#### [WHAT YOU ARE ASKED TO DO]
Where a line in the entries below contains the word "axis", it counts; give the total by itself.

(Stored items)
((
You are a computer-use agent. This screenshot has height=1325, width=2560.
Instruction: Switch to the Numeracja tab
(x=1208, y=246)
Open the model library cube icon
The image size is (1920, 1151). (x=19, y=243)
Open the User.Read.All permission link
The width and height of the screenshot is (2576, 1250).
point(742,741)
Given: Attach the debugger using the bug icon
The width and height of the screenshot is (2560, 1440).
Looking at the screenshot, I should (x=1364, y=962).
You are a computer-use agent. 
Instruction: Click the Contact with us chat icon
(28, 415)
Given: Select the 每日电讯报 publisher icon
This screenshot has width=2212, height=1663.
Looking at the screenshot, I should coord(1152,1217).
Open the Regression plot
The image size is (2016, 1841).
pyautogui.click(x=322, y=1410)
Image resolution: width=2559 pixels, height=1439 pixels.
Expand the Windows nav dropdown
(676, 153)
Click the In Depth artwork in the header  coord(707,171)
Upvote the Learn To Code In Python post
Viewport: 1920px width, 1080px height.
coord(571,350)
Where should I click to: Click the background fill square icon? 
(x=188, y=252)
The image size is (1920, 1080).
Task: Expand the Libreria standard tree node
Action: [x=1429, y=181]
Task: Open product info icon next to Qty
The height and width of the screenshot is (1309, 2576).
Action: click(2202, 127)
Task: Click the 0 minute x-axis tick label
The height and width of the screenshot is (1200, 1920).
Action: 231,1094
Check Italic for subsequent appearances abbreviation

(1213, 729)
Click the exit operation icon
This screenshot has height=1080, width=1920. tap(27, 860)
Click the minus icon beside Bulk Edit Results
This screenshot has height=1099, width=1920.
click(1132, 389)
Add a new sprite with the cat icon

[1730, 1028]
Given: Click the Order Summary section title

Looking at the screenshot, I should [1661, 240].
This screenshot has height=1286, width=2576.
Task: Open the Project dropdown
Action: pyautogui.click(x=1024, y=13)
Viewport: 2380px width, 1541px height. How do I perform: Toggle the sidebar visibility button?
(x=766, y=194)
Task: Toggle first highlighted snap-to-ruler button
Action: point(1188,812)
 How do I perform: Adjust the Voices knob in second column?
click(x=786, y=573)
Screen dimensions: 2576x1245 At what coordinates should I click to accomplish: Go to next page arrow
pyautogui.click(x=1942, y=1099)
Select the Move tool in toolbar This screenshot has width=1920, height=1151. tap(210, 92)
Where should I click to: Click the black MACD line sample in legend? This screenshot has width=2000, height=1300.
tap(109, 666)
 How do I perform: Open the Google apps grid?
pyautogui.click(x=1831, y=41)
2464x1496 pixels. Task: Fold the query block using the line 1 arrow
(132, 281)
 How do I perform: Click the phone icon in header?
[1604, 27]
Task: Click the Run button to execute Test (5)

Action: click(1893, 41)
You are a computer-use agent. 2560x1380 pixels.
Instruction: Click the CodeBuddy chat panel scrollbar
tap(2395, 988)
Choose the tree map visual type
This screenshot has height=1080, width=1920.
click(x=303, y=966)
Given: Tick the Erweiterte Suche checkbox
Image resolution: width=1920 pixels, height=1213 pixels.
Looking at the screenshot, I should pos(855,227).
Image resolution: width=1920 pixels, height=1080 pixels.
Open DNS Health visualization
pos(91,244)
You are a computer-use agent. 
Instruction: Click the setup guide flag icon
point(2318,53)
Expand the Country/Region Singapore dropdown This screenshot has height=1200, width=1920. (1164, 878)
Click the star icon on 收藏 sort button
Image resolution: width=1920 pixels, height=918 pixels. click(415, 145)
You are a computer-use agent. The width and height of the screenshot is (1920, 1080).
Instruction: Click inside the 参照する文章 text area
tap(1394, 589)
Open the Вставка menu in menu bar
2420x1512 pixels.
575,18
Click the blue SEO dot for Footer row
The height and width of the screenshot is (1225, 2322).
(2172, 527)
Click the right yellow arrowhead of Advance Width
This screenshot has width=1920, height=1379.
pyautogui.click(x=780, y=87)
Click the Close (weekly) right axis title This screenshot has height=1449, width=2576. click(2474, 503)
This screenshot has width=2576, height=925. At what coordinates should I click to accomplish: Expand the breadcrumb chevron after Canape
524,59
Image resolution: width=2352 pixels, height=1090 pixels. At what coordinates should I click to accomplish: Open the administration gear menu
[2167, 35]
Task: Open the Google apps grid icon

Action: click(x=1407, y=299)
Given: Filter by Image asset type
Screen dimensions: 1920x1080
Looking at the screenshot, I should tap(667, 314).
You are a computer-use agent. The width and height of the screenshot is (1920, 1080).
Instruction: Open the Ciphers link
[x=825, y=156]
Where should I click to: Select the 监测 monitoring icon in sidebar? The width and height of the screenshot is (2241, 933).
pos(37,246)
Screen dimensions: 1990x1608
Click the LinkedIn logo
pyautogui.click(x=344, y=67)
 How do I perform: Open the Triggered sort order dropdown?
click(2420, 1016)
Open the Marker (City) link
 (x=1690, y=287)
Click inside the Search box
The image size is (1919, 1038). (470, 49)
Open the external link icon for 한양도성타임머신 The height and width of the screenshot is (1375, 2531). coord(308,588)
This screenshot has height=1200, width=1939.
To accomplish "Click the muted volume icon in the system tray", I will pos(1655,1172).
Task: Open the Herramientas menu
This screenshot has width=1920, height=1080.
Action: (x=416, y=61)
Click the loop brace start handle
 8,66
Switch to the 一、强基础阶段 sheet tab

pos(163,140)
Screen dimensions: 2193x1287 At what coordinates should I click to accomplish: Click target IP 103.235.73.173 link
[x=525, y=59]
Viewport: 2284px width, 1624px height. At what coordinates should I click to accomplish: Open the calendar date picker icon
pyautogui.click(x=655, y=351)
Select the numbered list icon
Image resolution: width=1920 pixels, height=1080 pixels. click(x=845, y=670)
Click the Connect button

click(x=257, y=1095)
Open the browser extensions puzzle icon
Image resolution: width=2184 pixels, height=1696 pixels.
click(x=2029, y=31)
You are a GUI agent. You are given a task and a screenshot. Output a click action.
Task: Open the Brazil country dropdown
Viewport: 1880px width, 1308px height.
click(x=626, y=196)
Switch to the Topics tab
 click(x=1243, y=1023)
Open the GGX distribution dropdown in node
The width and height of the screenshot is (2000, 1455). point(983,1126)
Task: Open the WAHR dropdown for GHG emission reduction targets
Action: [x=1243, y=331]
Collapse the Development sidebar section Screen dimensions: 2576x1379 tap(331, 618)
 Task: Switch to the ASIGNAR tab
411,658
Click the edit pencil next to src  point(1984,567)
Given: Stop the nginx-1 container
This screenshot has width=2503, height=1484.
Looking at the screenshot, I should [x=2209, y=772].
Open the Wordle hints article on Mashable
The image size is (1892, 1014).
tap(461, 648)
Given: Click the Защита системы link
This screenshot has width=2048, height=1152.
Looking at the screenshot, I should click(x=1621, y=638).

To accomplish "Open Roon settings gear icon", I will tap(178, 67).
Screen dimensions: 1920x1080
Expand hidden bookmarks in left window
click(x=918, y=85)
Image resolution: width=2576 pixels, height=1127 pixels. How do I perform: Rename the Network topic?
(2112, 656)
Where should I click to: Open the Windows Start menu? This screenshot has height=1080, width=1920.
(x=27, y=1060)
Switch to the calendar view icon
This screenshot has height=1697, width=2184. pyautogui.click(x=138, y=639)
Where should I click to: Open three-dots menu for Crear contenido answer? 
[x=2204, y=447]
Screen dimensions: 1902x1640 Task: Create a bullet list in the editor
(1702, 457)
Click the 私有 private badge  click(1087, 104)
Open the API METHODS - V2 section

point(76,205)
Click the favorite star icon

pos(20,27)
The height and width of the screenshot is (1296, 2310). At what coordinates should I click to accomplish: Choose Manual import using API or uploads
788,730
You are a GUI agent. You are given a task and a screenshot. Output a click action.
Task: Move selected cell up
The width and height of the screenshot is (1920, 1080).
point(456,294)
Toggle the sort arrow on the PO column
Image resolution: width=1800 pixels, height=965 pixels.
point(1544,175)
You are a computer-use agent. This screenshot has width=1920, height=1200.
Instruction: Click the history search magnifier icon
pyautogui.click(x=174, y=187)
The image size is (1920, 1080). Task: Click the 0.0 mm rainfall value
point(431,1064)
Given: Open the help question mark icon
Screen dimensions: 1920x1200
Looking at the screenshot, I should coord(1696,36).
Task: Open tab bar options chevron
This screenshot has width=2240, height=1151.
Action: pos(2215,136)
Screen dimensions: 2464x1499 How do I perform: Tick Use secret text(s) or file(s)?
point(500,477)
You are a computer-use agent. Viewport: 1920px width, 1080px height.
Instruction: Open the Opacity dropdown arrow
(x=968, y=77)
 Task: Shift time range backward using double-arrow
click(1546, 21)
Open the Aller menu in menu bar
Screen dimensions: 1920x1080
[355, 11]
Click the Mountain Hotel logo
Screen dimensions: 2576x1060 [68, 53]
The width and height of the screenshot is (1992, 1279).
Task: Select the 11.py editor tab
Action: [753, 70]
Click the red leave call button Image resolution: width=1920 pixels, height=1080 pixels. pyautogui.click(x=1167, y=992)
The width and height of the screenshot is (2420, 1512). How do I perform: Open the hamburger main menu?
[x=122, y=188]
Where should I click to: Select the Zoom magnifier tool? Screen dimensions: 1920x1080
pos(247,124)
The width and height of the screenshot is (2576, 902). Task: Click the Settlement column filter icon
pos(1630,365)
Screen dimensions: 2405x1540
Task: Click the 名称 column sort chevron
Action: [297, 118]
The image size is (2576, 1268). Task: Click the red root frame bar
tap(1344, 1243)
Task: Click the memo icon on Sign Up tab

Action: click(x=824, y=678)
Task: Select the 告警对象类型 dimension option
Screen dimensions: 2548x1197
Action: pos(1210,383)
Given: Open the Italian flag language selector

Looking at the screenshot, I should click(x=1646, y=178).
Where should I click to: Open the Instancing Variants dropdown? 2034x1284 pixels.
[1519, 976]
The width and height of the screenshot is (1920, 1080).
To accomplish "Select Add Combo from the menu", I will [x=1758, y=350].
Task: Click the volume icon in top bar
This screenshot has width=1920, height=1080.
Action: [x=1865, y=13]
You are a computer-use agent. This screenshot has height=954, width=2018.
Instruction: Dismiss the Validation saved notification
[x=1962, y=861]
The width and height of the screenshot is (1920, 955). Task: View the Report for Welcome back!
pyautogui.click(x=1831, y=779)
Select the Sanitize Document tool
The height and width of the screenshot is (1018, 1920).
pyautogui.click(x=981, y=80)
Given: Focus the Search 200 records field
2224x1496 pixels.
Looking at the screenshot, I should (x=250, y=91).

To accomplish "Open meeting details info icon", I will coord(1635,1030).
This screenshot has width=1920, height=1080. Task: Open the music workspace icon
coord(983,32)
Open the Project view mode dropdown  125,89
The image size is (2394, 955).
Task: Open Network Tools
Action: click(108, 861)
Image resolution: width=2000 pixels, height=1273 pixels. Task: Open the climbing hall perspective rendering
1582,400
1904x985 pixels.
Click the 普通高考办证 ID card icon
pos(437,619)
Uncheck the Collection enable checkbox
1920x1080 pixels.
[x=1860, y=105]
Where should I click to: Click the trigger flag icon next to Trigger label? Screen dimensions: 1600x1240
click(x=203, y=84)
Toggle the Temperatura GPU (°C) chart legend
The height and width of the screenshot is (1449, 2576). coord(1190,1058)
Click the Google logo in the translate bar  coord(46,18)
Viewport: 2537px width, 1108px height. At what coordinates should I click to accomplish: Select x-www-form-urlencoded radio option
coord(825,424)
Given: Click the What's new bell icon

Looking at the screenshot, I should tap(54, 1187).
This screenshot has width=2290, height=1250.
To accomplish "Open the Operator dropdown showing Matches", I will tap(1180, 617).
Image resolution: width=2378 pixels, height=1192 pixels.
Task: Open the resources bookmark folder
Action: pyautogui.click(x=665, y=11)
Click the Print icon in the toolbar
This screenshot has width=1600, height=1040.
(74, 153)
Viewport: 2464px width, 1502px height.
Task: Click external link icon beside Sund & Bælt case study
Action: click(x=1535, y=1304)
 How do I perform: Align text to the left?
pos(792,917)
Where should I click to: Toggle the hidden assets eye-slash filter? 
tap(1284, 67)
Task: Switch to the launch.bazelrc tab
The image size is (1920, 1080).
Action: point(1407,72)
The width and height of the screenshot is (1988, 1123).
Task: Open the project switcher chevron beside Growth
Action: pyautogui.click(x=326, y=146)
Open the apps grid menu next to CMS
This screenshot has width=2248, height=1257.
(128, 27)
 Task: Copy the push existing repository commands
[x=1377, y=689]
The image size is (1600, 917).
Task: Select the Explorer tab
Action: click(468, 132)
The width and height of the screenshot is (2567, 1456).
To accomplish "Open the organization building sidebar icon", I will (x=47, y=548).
))
#### [SOLUTION TO THIS PROBLEM]
2